Not the crowning achievement in the career of director Alan J. Pakula (“Klute”, “All the President’s Men”, “Sophie’s Choice”), this 1986 psycho-drama/quasi-horror film is pretty poorly done. Star Kristy McNichol is usually a charismatic presence on screen, but she seems completely uninterested in being here, and given the subpar Brian De Palma-esque nature of the material, I don’t really blame her. Scripted by Jon Boorstin (who worked for Pakula in various technical capacities over the years, but has become mostly a TV writer since the 90s), the film’s idea of reading a person’s dreams on a graph is absurd. How can you tell what exactly she was dreaming about just by looking at a graph?
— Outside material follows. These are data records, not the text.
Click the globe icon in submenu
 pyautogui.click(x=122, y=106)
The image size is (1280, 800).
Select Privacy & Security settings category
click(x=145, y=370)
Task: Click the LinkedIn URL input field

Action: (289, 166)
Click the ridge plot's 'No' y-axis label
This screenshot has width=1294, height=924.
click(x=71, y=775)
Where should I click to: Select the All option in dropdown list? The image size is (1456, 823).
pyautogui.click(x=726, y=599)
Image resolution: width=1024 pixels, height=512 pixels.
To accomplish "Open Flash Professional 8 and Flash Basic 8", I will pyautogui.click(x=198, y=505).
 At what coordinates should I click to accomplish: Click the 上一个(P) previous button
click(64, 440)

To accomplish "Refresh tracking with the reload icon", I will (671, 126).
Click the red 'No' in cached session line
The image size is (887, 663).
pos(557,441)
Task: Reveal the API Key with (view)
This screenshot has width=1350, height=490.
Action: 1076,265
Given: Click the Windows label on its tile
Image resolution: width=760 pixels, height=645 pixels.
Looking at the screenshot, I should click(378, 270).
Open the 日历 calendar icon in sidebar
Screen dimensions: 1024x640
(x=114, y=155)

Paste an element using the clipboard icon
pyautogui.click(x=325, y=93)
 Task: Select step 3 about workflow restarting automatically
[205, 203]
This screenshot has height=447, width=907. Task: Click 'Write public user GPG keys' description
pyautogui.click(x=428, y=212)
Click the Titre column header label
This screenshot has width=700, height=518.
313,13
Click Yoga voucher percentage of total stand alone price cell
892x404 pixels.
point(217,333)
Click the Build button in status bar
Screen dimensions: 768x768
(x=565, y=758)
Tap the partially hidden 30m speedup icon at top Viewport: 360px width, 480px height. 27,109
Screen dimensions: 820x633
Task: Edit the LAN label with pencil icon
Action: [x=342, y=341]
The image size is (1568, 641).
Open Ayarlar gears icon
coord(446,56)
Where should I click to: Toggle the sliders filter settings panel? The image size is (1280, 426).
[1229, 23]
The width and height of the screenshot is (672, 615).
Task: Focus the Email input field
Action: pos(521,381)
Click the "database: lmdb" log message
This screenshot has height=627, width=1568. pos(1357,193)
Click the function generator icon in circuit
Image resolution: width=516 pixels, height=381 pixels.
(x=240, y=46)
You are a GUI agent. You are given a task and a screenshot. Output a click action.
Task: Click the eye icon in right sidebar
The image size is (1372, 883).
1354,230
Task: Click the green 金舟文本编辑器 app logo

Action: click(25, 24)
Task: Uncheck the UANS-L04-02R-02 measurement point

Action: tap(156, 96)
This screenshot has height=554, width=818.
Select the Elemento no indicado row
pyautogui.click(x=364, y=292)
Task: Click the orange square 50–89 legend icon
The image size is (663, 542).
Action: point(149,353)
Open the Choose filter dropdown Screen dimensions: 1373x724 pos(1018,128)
You can’t get specific info like that from a simple graph. “Spellbound” this ain’t, it’s more like the dated “Brainstorm” and “Dreamscape”, but much worse (Apparently there was a ‘technical consultant’ involved, but my guess is their expertise was in hydroponics, not dream analysis). Then again, this is a film that shows McNichol, already miscast as a jazz flautist, getting a record deal in 1986 playing the flute and attempting to scat. Um…no, sweetie. Just no.

 

The wonderfully surreal, dream-like cinematography by ace Sven Nykvist (“Persona”, “Cries and Whispers”, “Chaplin”, “Sleepless in Seattle”) is a major asset, but despite not being easy to predict the ending, the film is still bloody awful. It’s shockingly edited (including some appallingly amateurish night/day/night gaffes), confusingly plotted, drab, and ultimately pointless. McNichol looks sensational in teeny weeny cotton panties, though. That’s an important detail.

 

I’m really not sure what Pakula saw in this material, and you’d have to be a die-hard McNichol fan to get much out of this misfire which eschews chills and horrors for wannabe-Bergman dry pretentiousness and goober jazz flute lameness.